**Problem:**
Would you return exactly the lines below from the line with "Task: Select the 462.6750 frequency cell" through the line with "Task: Open the Brooklyn bridge panorama photo", both included, and nothing else, leaving out the pictures?

Saved entries:
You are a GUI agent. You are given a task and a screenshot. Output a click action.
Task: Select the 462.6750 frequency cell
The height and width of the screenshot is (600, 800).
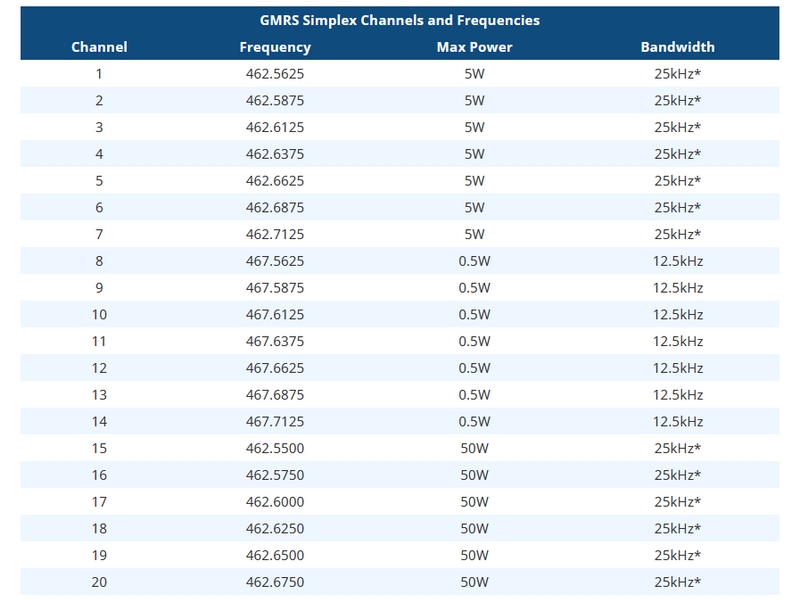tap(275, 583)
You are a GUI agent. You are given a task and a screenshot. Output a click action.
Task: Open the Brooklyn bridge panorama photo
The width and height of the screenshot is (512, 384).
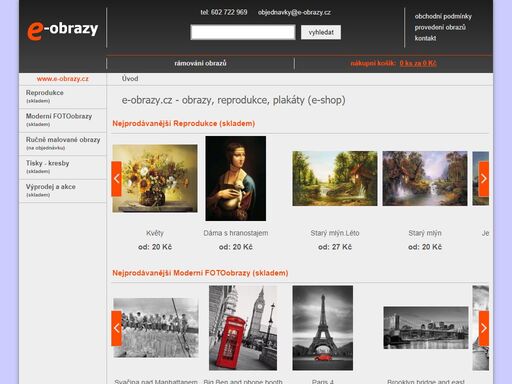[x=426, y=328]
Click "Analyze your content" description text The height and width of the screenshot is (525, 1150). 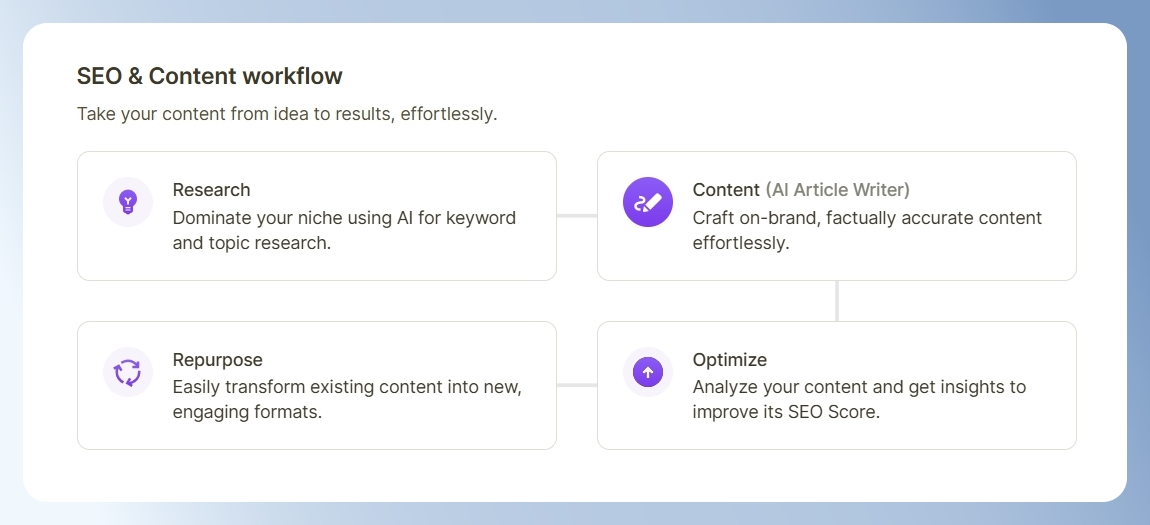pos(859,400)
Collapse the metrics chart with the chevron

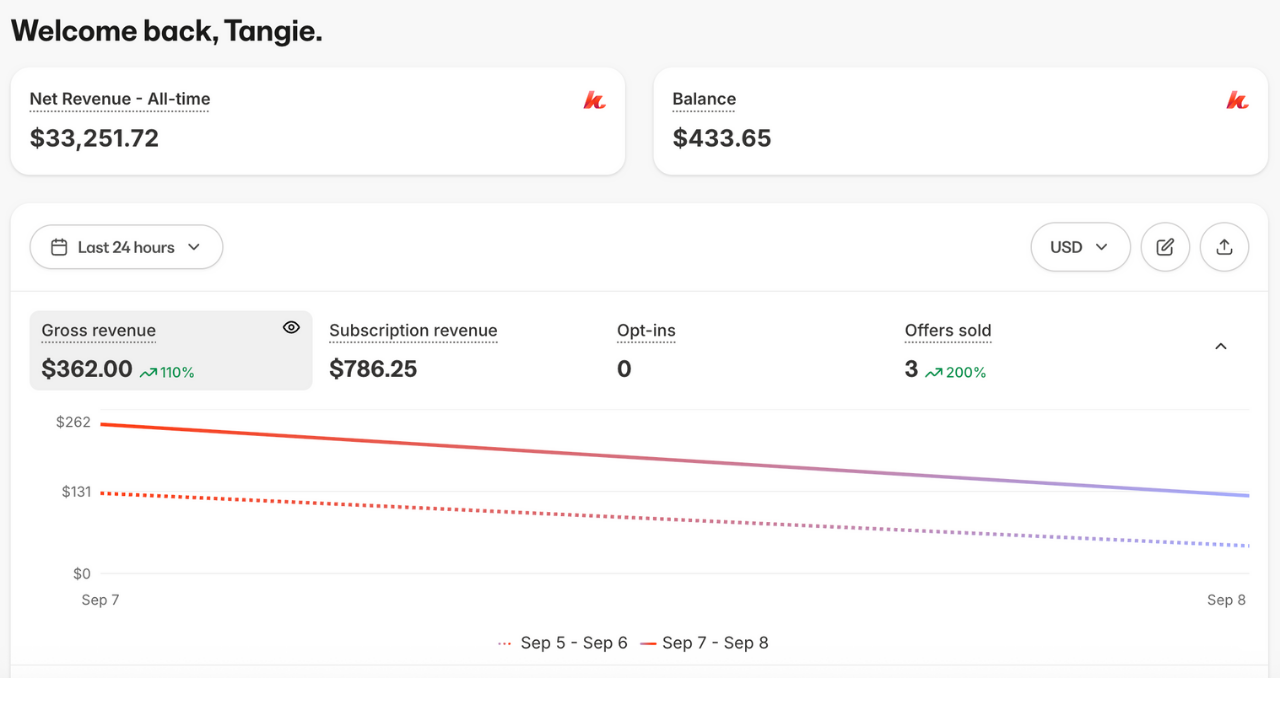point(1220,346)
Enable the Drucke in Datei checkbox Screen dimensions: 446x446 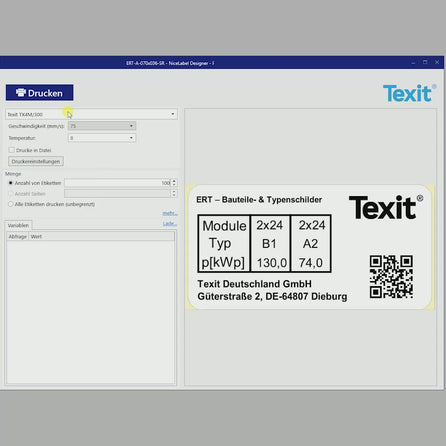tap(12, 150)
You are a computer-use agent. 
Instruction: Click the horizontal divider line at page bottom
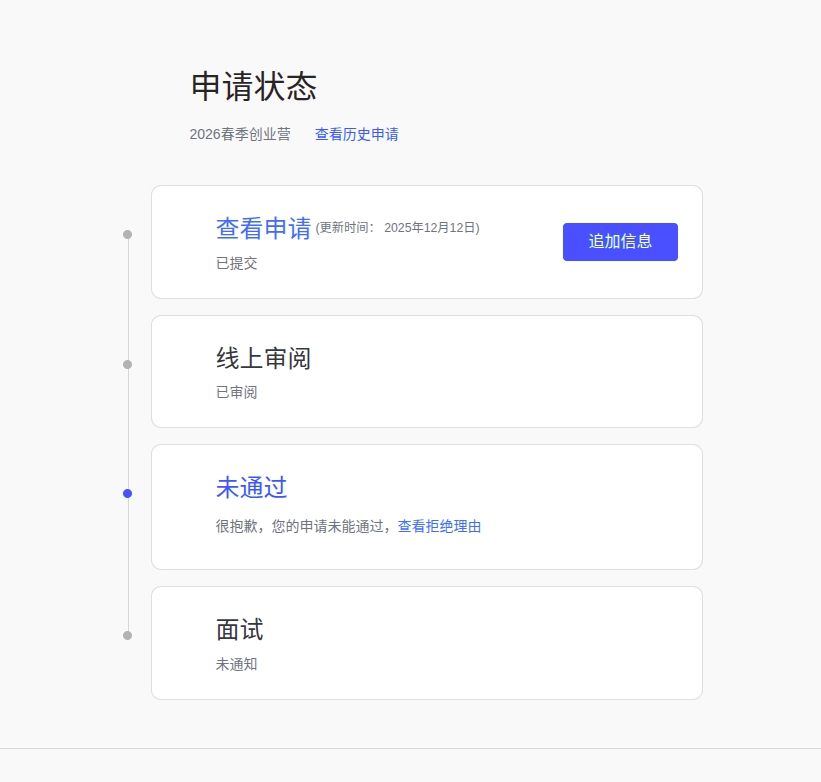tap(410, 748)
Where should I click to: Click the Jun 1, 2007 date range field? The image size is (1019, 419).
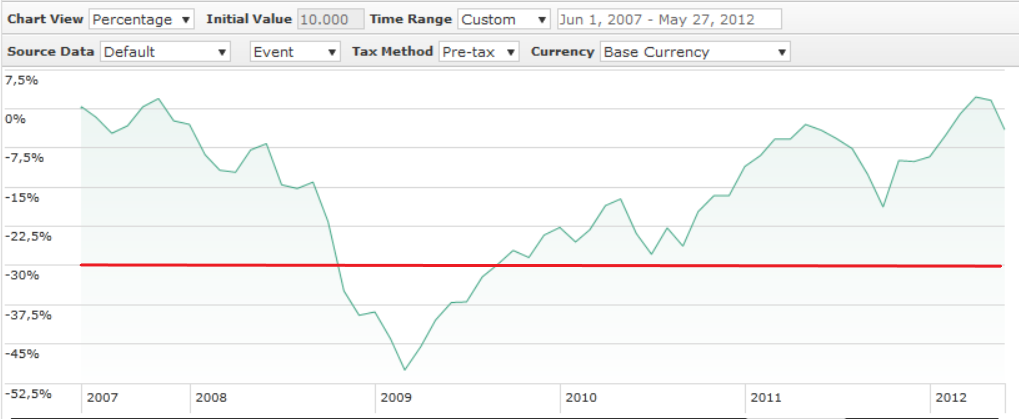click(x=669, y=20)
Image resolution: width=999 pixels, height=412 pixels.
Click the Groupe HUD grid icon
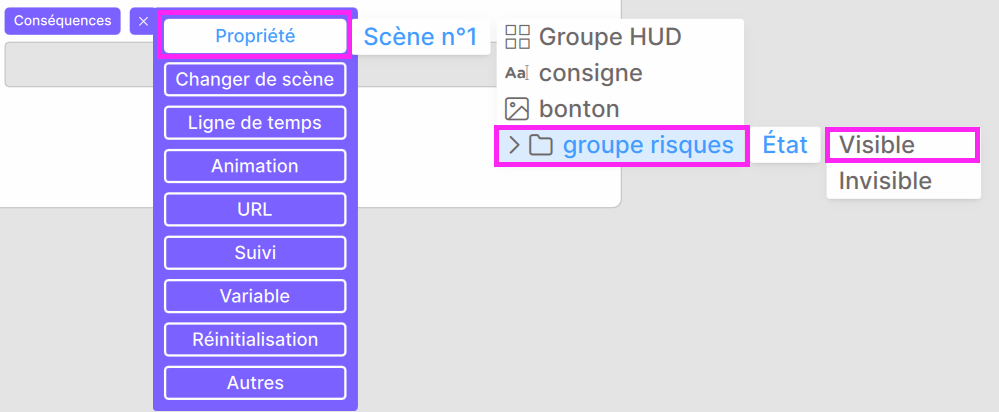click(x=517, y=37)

**Result:**
Task: Select the 462.6750 frequency cell
The height and width of the screenshot is (600, 800).
tap(275, 583)
You are a GUI agent. You are given a task and a screenshot. Output a click action.
Task: Open the Brooklyn bridge panorama photo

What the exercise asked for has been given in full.